- You are having "nerve-like pain" (hot/cold/sharp sensitivity?). That suggests a live tooth, but you said this tooth had been abscessed. So that doesn't make sense. I'd be looking at other teeth too. Strangely, you say the residual pain is "not dissimilar" to what you had before.
Endo mentioned this could be possible neuralgia, like residual nerve sensation as it has been left painful for so long, that the connecting nerve continues to transmit pain signals? (this has eased marginally as of the last day or two, thank heavens)
There's not temperature sensitivity, minimal palpation sensitivity (a good hard tap with finger elicits mild discomfort, not pain).
Pain comes exclusively from the root area of this tooth, no other teeth.
- There are many MB2s missed or so calcified that full instrumentation is not possible, yet the vast majority of upper 1st molar endos are successful. It is impossible to completely eradicate all bacteria from an abscessed tooth (lateral canals, isthmuses) but because they are so reduced in number, the body can tolerate the residual.

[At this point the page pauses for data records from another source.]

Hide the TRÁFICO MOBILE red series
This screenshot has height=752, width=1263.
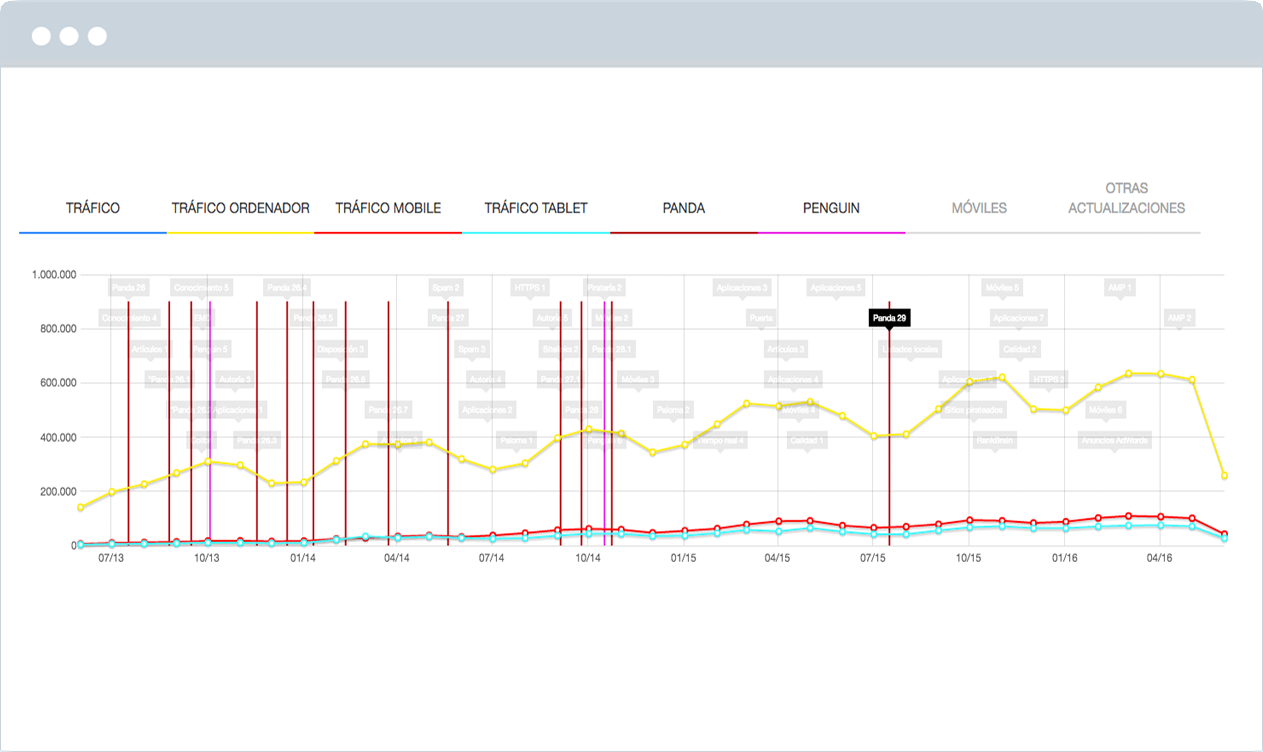coord(388,208)
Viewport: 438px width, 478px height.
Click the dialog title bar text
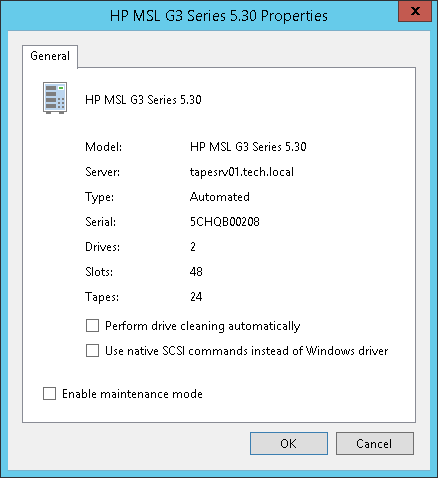coord(219,16)

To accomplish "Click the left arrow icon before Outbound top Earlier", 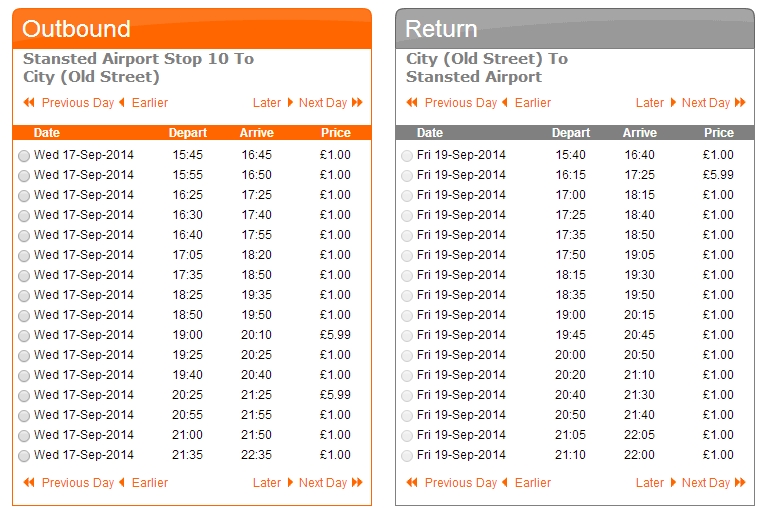I will (122, 102).
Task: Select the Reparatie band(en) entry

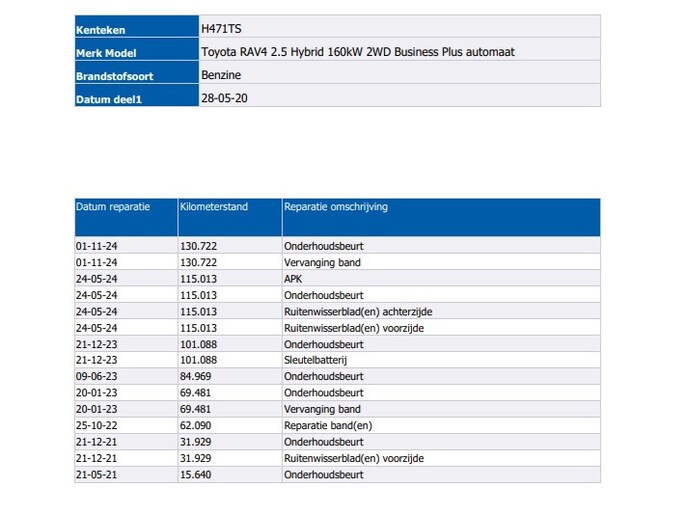Action: [x=326, y=426]
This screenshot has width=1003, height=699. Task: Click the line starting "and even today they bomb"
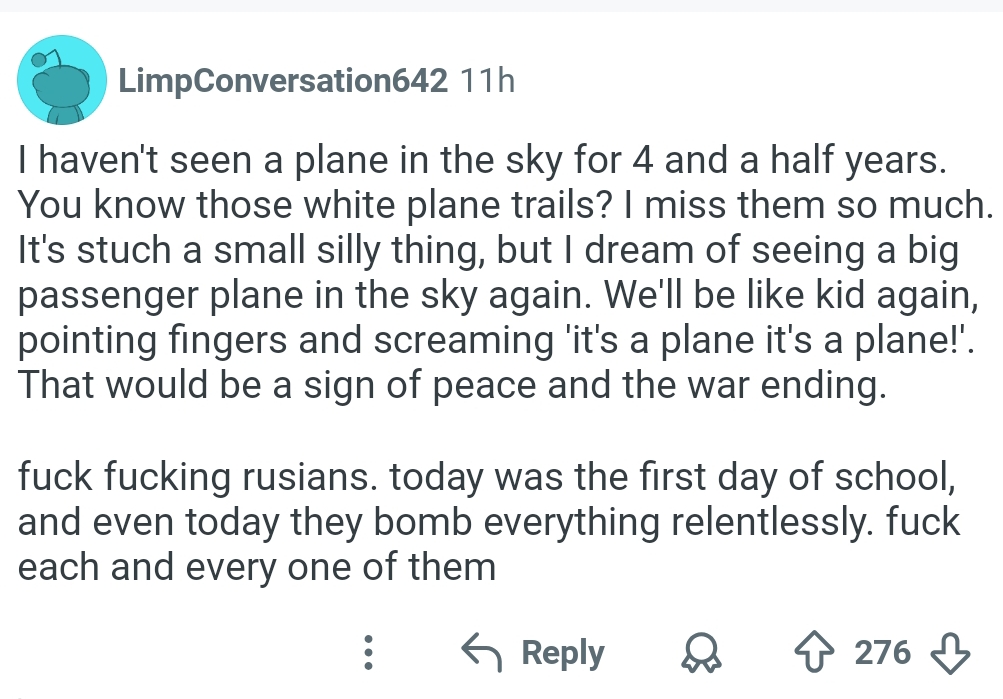[x=489, y=522]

Of course I don't understand endodontistry well enough to comment on this, but the endo could only get 3 or 4 mm in.
I had attributed this to possibly:
2:30 for where the endo explains that "troughing" the canal is necessary to access it?
Now, re what you've mentioned, naturally I don't know if it's a case as per the video, where the correct angle wasn't attained to access the canal, or it's been as you say, "calcified"?
Bearing in mind the tooth abscessed on the 22nd of November, and was root canaled on the 28th of November, but had been painful for about 4 months prior to that (deep filling).
- Reinfection is more likely to feel like a dull ache, with the tooth tender to percussion.
This feels/is more like shooting nerve pain.
But you don't think residual nerve would be responsible for that?